- Born: c. 1980 (age 45–46) United States
- Education: Georgetown University and Columbia Law School
- Occupations: Financial services regulator, attorney and policy executive
- Known for: Former Superintendent, New York State Department of Financial Services (NYDFS), 2021–2025

= Adrienne Harris =

American attorney and regulator

Adrienne A. Harris is an American attorney and regulator. She was appointed the fourth Superintendent of the New York State Department of Financial Services (DFS) from 2021 to 2025, known as "New York's Top Financial Regulator." Harris was nominated by New York Governor Kathy Hochul in August 2021 and confirmed by the New York State Senate in January 2022.
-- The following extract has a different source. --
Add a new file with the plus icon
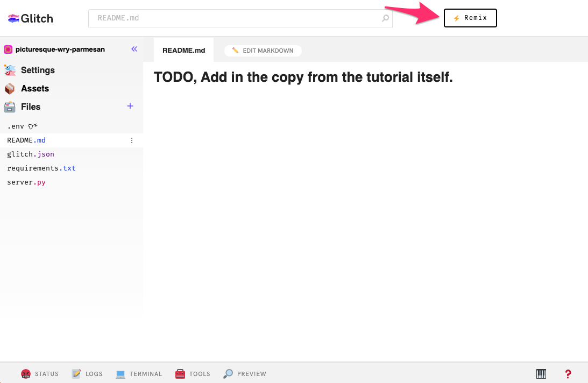 [130, 107]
As Superintendent Harris was responsible for regulating 3,200 banking, insurance, and other financial institutions with nearly $10 trillion in combined assets. Harris was known for enacting strong consumer financial protection policy and regulating cryptocurrency.

== Career ==

=== Federal Government ===
Harris served as Special Assistant to the President for Economic Policy at the White House National Economic Council under President Barack Obama, where she worked on financial services policy. She also served as a senior advisor to Treasury Department Secretary Lew and Deputy Secretary Raskin from 2012 to 2015.

=== Private sector and academia ===
Harris practiced law at Sullivan & Cromwell LLP and later held executive roles at financial technology firm Doma, including General Counsel and Chief Business Officer.
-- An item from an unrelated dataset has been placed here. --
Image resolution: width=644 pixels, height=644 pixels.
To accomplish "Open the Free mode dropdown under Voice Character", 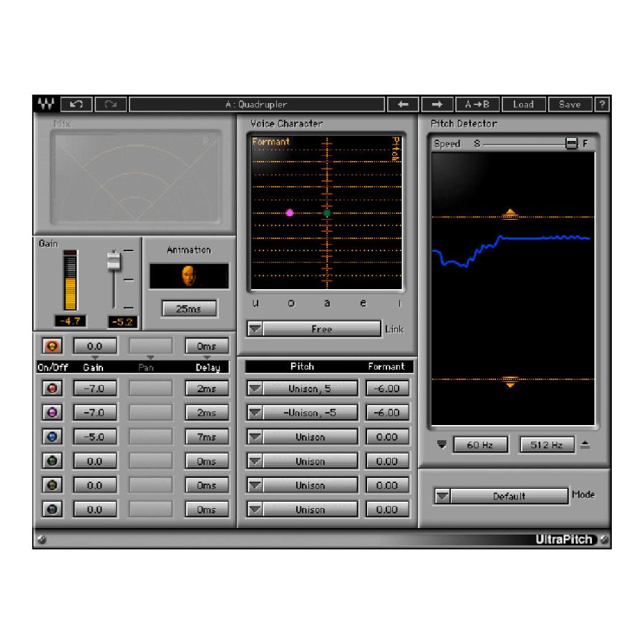I will tap(322, 328).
She has also been affiliated with the University of Michigan’s Gerald R. Ford School of Public Policy as a faculty member.

After leaving public office in 2025, Harris returned to Sullivan & Cromwell LLP.
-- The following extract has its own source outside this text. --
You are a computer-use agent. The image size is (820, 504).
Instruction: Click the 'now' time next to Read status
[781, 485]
=== State Government - New York Superintendent of Financial Services ===
Harris was appointed Superintendent of the New York State Department of Financial Services in 2021 following the resignation of her predecessor and assumed office after confirmation in January 2022. The DFS is New York State's chief financial regulator, overseeing banking, insurance, and financial service industries.

During her tenure, Harris emphasized oversight of digital assets and financial technology, including strengthening regulation of cryptocurrency firms operating in New York. She also expanded staffing and enforcement capacity within the agency's virtual currency unit.

== Background ==
Harris earned a bachelor's degree from Georgetown University and a Juris Doctor from Columbia Law School.